Selecting Random Item from List given probability

2019-07-07 19:52发布

问题:

Sorry about badly phrased title....

I have an object called NGram

class NGram
{
     //other properties
     double Probability {get; set;} //Value between 1 and 0 
}

Now suppose I have a list of these objects such that...

List<NGrams> grams = GetNGrams();
Debug.Assert(grams.Sum(x => x.Probability) == 1);

How can I select a random item from this list while factoring in the probability distribution.

For instance, suppose grams[0].Probability == 0.5 then there should be a 50% chance of selecting grams[0]

I figured I may need something like rand.NextDouble() but I am at loss.

回答1:

Here's a more generic way to do it (meaning you don't need to assert that the probabilities add to 1):

static Random rand = new Random();

public NGram GetRandom(IEnumerable<NGram> pool)
{
     // get universal probability 
     double u = pool.Sum (p => p.Probability);

     // pick a random number between 0 and u
     double r = rand.NextDouble() * u;

     double sum = 0;
     foreach(NGram n in pool)
     {
         // loop until the random number is less than our cumulative probability
         if(r <= (sum = sum + n.Probability))
         {
            return n;
         }
     }
     // should never get here
     return null;
}


回答2:

Sort the list, order by Probability, ascending.
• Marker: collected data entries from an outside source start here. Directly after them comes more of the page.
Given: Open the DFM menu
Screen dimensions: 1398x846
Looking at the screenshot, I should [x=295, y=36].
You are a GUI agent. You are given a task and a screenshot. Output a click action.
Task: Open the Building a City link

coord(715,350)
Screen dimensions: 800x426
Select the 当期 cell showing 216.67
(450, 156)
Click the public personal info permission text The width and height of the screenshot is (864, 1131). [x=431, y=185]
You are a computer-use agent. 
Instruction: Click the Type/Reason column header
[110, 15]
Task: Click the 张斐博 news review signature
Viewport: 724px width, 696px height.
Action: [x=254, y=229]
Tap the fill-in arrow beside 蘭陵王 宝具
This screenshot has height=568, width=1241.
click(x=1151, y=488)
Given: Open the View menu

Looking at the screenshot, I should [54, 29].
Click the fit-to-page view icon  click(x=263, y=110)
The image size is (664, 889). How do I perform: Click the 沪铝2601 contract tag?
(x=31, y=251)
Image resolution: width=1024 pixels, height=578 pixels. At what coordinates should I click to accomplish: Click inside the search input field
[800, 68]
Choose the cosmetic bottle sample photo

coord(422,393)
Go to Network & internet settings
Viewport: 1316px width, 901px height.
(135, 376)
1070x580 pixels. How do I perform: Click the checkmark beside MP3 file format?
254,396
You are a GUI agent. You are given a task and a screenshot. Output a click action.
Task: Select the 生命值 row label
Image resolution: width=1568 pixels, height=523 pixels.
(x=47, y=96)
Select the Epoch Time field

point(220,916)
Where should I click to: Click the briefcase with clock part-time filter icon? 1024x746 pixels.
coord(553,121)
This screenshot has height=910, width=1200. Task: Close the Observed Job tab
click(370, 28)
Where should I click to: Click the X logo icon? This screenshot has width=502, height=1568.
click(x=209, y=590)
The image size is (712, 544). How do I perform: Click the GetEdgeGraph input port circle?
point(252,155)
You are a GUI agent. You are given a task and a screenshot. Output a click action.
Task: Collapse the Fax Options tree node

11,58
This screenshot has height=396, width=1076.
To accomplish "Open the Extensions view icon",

Sum the Probability field for all elements in the list. Let's call that sum P.

Get a random number between [0, P], let's call it r

Iterate the list while keeping an accumulate value of the sum of Probability up to the current element you are iterating (pe). End the search when find the first element for which pe >= r

The case of all elements in the array to sum 1 is now just an special case :)



回答3:

Try this:

List<NGram> grams = new List<NGram>()
{
    new NGram() { Probability = 0.5 },
    new NGram() { Probability = 0.35 },
    new NGram() { Probability = 0.15 }
};

var rnd = new Random();

var result =
    grams
        .Aggregate(
            new { sum = 0.0, target = rnd.NextDouble(), gram = (NGram)null },
            (a, g) =>
                a.gram == null && a.sum + g.Probability >= a.target
                    ? new { sum = a.sum + g.Probability, a.target, gram = g }
                    : new { sum = a.sum + g.Probability, a.target, a.gram });

It gives me results like this:



回答4:

In pseudo code

r = Get a random number between 0 and 1
sum = 0
i = 0
Loop  
    sum = sum + grams[i].Probability  
    If sum >= r Then  
        Exit Loop
    End
    i = i + 1  
End
i is the index of the random item in the list

The idea is to sum up the item's probability until the sum is greater or equal than a random number. Since the probabilities sum up to 1 and the random number is in the range 0 .. 1, you will find an item in any case. Items with a greater probability are more likely to be chosen.

∑P= 0 0.08     0.3 0.43 0.53          0.88  1
    +--+--------+----+---+-------------+----+
    |  |        |    |   |             |    |
    +--+--------+----+---+-------------+----+ 
i =  0      1      2   3       4         5  

You can imagine each item to be of a length equal to its assigned probability. The algorithm is like randomly throwing a dart at a ruler of length one, with all the probabilities stacked up along the ruler. The probability for an item to be hit is proportional to its size (i.e. its assigned probability).